Guruduth Banavar, associate director of Indian Research Lab for IBM in Bangalore says: There is a major shortage of PhDs in India and it is almost a national crisis”.
Education system of a country is more complex than most of us realise.
In the UK, this is a national debate, almost on every conceivable occasion. In the USA, it is again a national debate. The great universities there, be it the Oxbridge in UK or the Ivy League in the USA, continue to make news often for the wrong reasons! But the point is there are controversies on higher education issues. It could be sacking of high profile Vice Chancellor or it could be the high profile views of a high profile international issue like terrorism.
You might not care for much of what the Americans say! Yes, they could sometimes be so arrogant or ignorant or both! But you can’t dismiss the fact they, the economists, or the scientists or even the peace-wagers like Gore or Jimmy Carter continue to win the high profile Nobel Prizes. That is the vibrancy of the American society and economy and politics.
The one redeeming thing about the Nobel Prizes is that when it comes to great thoughts and themes, as in literature you confront, the Prize often eludes the Americans. This year, it went to the 80-plust Doris Lessing. It is a distraction. To award a highly sensitive prize to a person who is past her glory years, and that too to go for the English language literature year after year, in this era of globalisation and much of the emotional uprisings and that is what they rise of terrorism and all that denotes, we need to search for the new and unnoticed languages and literatures, in Asia and Africa or even in Europe, preferably in Eastern Europe.
A high-power national dialogue
A high-power national dialogue we need to analyse the ridigities of the Indian society, the growing vice-like grip of the bureaucratic Indian mindset that impedes a create process of the Indian mind. Indian gene is not a free gene. It is caught in a bureaucratic maze. We obey and conform to routine. We don’t know freedom, we don’t enjoy freedom. Freedom comes only when mind struggles and fights! A sense of relaxed atmosphere that is vital for freedom of thinking and speculation. A set of fostering values for pursuing genuine truth and discoveries and a reward and recognition culture in the larger society.

EXERCISES
- A) In one to three sentences, explain why the commentary on India's PhD shortage calls this year's Nobel Prize in literature a distraction.
- B) Write the next few sentences of the commentary on India's PhD shortage, picking up after its final sentence.
You will not need the material that comes after this point.

(Dataset entries)
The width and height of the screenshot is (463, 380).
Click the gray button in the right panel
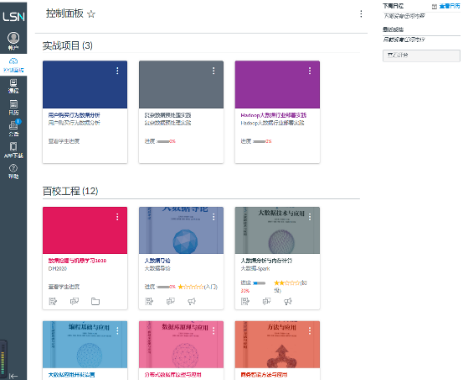point(421,55)
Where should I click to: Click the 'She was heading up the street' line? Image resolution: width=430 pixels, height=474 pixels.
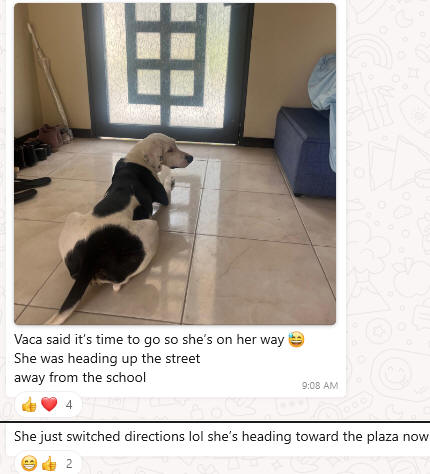coord(107,359)
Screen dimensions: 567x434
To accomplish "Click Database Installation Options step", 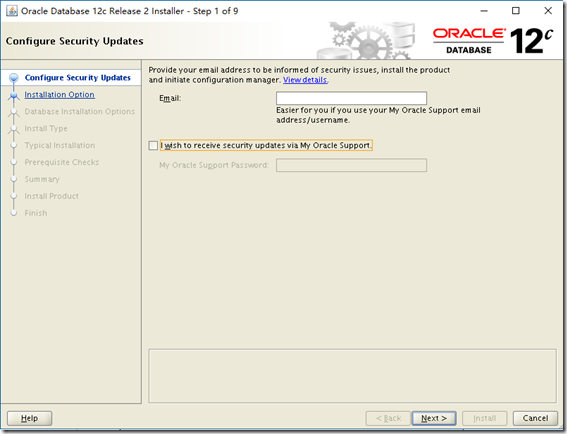I will (80, 111).
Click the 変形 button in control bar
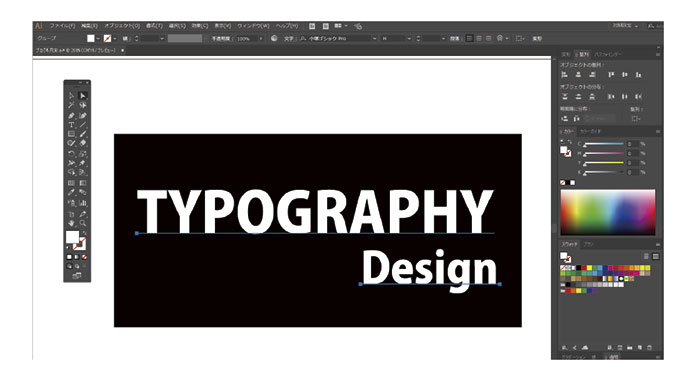 click(537, 39)
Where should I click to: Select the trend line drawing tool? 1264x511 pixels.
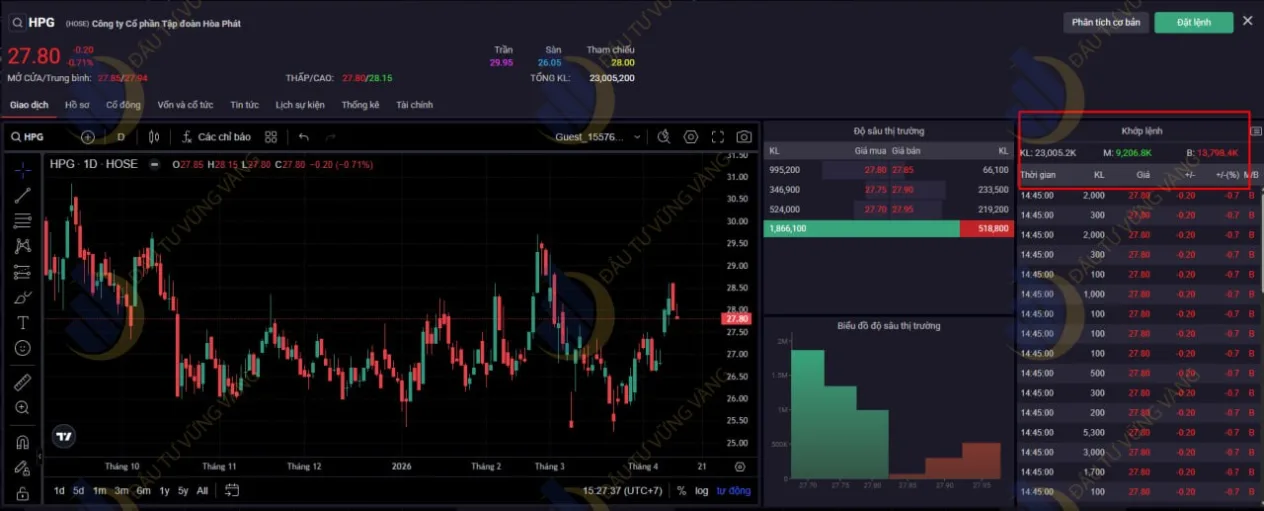coord(22,195)
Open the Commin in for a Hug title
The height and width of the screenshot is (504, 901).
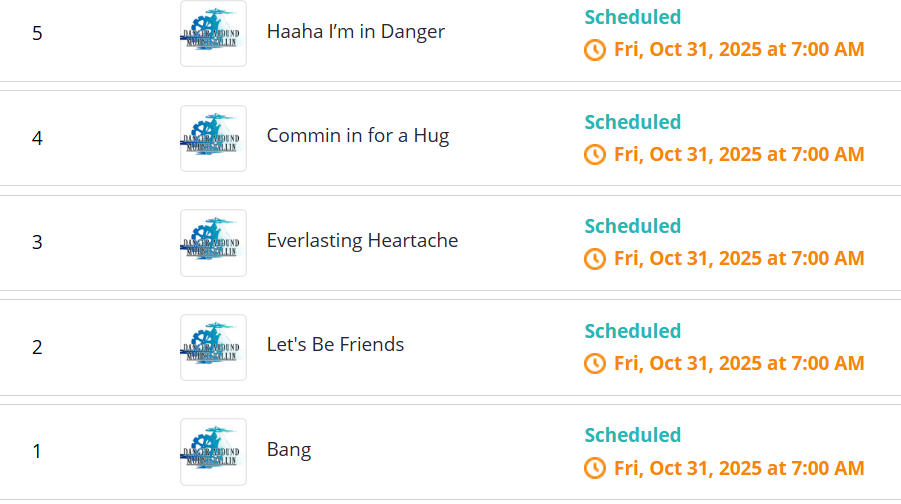point(357,136)
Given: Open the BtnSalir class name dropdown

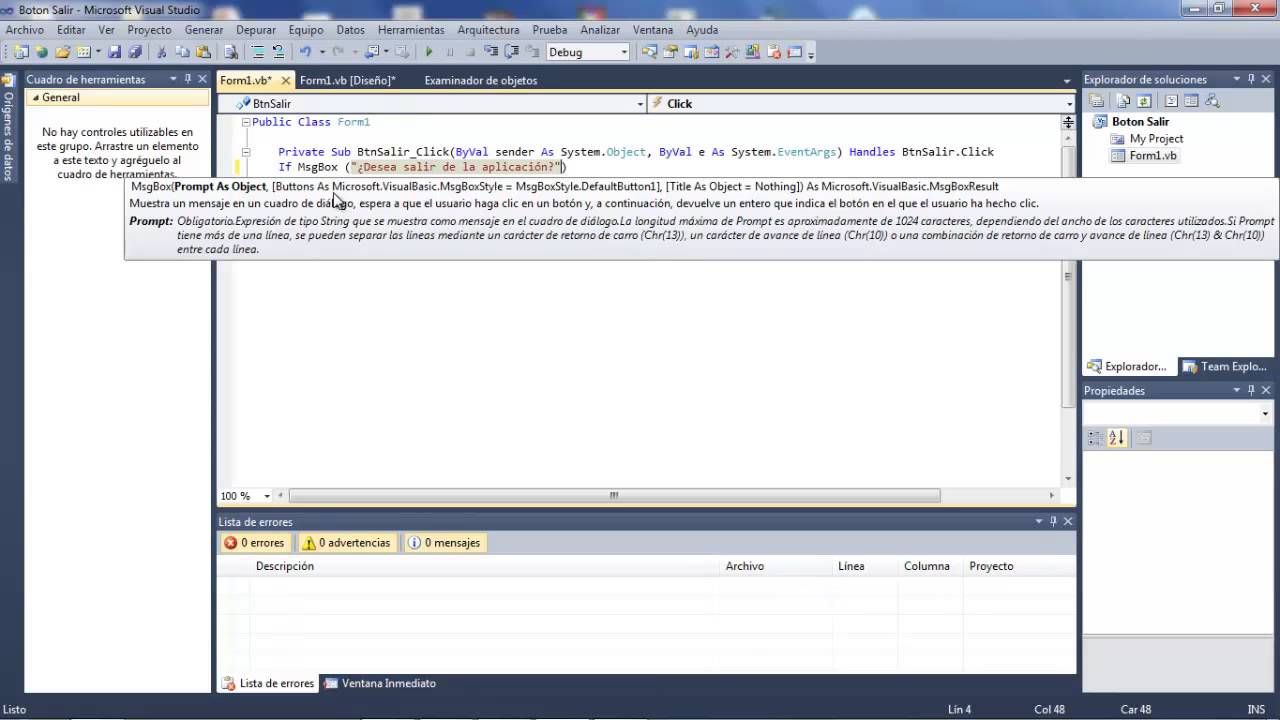Looking at the screenshot, I should tap(432, 103).
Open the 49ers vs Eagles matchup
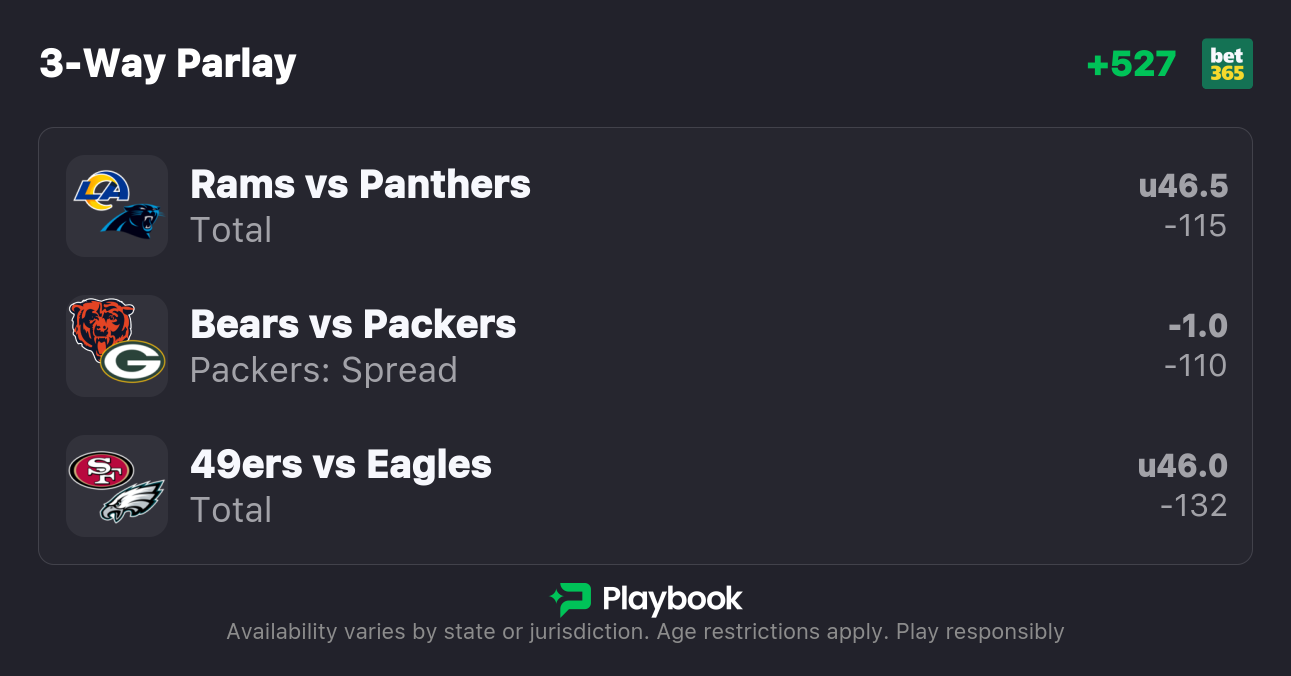Image resolution: width=1291 pixels, height=676 pixels. coord(341,464)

RESPONSES FOR EACH TASK
- A) The author objects to giving such a sensitive prize to Doris Lessing, a writer past her glory years, and to awarding it to English-language literature year after year. In an era of globalization, emotional uprisings and terrorism, the author says the prize should seek out new and unnoticed languages and literatures in Asia, Africa or Eastern Europe.

- B)
Ideally, the HRD and science ministries and even NGOs can take the initiative.
Literature and peace are all themes that stir man’s emotions everywhere. So, we need the Swedish Academy to do its homework more seriously and do some real search for new voices, the voices of the suppressed minorities and the tribes of people who are all touched by the globalised world’s many positive and negative impacts. We believe the impact is on the whole very positive, voiceless people have got voice and power thanks to the new technologies, the Internet and the telecom revolution and the material prosperity and the transportation revolution have brought people of diverse ethnic fabric into a panoramic beautiful thread and the weave of immense rich human heritage that is our proud possession in this of this exciting happening.
So, the Nobel Prizes, as the embodiment of all that is best in human endeavours and human aspirations must reach out to the unnoticed imaginations in new language literatures.
One hopes this message reverberates wherever it matters, more so in the Swedish Academy and the various decision-making bodies there.
Even the Indian language literatures are vibrating with new niches that could enrich mankind.